> EXTRAIT
Durée de vie des centrales en France et projets d’EDF en Grande-Bretagne : autopsie d’un double enfumage médiatique

Deux prétendues “informations” ont été diffusées ce week-end et reprises dans un bel ensemble par la plupart des médias français. En réalité, il s’agit de purs effets d’annonce qui ne résistent que quelques instants à l’étude des données réelles.

Ainsi, loins d’avoir franchi une “étape décisive”, les projets d’EDF de construction de centrales nucléaires en Grande-Bretagne viennent au contraire de subir une lourde déconvenue qui les condamne probablement à ne jamais voir le jour.

De même, l’annonce de la prolongation de 40 à 50 ans de la durée de vie des réacteurs nucléaires français relève de la pure fiction, tant sur le plan administratif que matériel.

> JEU D'ENREGISTREMENTS
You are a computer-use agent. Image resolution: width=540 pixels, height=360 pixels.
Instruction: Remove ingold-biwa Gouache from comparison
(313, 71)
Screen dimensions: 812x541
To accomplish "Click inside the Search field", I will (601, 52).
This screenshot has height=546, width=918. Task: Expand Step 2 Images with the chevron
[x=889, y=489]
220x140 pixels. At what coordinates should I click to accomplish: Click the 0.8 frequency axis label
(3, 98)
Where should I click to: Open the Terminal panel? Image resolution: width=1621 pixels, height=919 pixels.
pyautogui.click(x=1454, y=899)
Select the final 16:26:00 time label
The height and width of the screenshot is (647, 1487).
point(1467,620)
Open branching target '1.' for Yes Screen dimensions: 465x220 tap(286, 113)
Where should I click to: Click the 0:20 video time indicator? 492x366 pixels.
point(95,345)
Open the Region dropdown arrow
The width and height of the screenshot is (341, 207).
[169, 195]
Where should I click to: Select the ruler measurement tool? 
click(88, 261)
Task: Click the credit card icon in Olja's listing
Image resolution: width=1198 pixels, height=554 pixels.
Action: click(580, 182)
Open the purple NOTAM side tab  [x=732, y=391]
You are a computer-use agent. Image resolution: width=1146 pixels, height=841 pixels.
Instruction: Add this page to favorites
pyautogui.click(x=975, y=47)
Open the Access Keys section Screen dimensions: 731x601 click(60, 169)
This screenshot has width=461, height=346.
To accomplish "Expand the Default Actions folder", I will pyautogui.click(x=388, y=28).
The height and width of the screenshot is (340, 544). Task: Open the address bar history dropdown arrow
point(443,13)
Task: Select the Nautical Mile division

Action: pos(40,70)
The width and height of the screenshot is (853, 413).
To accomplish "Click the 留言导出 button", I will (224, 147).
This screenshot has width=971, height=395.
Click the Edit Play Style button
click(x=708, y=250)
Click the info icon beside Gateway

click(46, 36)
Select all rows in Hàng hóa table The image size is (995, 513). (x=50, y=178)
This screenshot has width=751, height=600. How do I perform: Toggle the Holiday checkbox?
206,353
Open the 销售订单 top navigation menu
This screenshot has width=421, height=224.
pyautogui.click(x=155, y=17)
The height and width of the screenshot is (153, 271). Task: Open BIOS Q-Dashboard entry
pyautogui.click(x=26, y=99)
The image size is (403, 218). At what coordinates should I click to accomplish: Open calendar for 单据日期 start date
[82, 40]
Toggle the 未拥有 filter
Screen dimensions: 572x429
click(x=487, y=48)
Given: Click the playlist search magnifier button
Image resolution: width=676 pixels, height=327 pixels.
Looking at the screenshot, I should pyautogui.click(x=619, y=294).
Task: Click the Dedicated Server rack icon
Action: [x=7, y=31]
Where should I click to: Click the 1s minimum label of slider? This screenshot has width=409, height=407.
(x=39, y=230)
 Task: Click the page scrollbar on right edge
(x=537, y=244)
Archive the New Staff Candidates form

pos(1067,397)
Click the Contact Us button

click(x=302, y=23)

> CONSIGNE 1
D'après l'extrait, de combien d'années à combien d'années l'annonce prolongerait-elle la durée de vie des réacteurs nucléaires français ?
> CONSIGNE 2
Recopiez fidèlement le passage de l'extrait qui commence par « Durée de vie des centrales » et se termine par « administratif que matériel. ».

> CORRIGÉ DÉTAILLÉ 1
De 40 à 50 ans.

> CORRIGÉ DÉTAILLÉ 2
Durée de vie des centrales en France et projets d’EDF en Grande-Bretagne : autopsie d’un double enfumage médiatique

Deux prétendues “informations” ont été diffusées ce week-end et reprises dans un bel ensemble par la plupart des médias français. En réalité, il s’agit de purs effets d’annonce qui ne résistent que quelques instants à l’étude des données réelles.

Ainsi, loins d’avoir franchi une “étape décisive”, les projets d’EDF de construction de centrales nucléaires en Grande-Bretagne viennent au contraire de subir une lourde déconvenue qui les condamne probablement à ne jamais voir le jour.

De même, l’annonce de la prolongation de 40 à 50 ans de la durée de vie des réacteurs nucléaires français relève de la pure fiction, tant sur le plan administratif que matériel.